» YOUR OBJECTIVE:
Quote the data below word for word, leaving out the pictures.

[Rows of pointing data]
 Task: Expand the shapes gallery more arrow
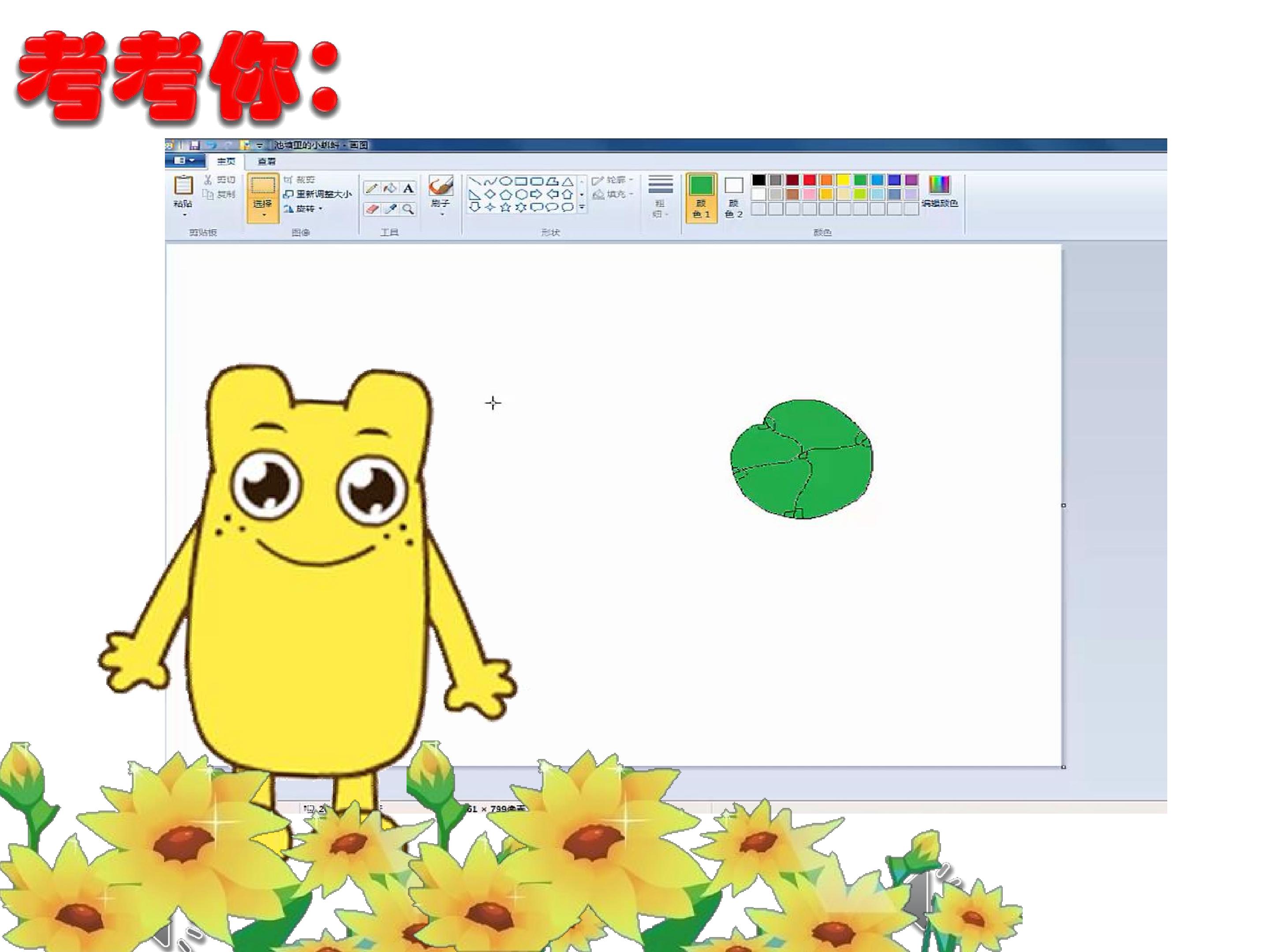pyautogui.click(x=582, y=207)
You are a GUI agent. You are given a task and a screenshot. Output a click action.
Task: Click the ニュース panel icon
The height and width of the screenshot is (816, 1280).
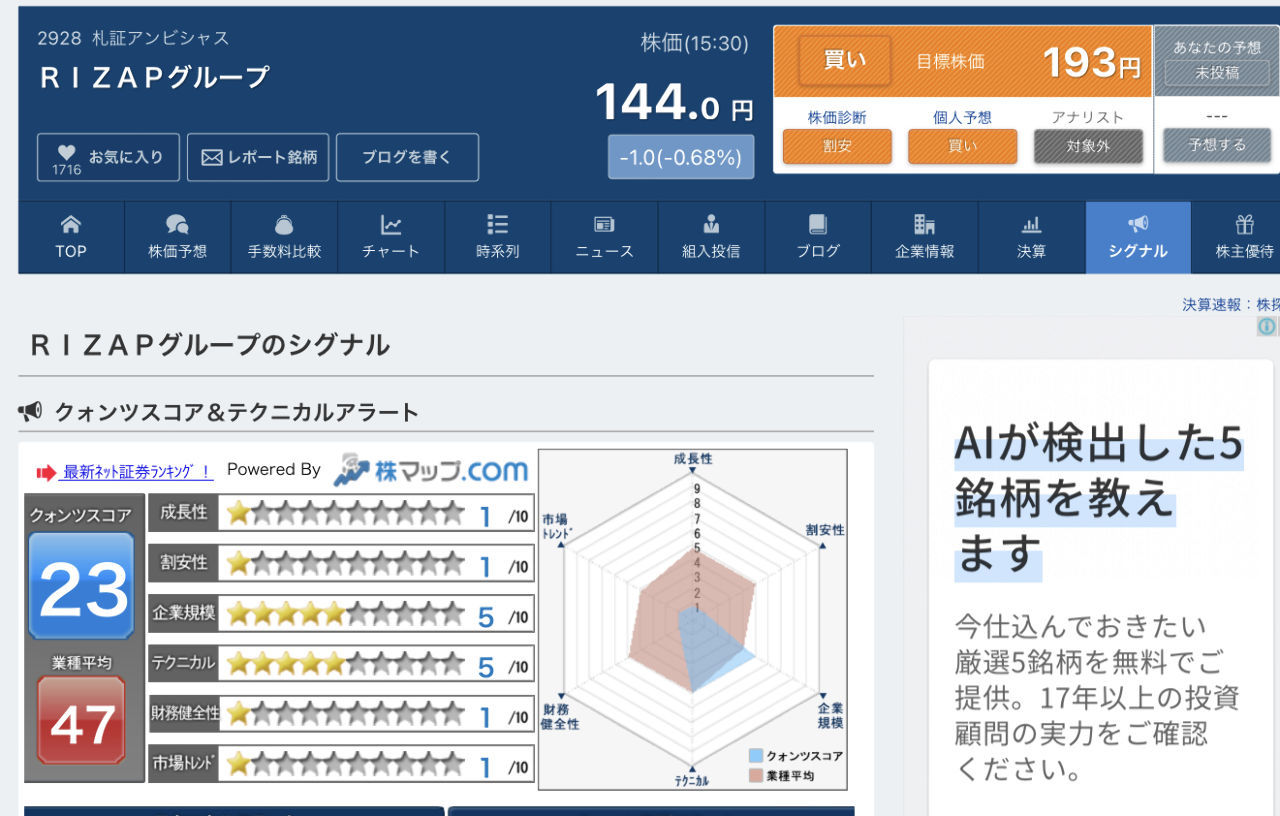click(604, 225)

» THE RESPONSE:
 Task: Expand the shapes gallery more arrow
pyautogui.click(x=582, y=207)
You are a GUI agent. You are given a task and a screenshot. Output a click action.
Task: Click the ニュース panel icon
The height and width of the screenshot is (816, 1280).
click(604, 225)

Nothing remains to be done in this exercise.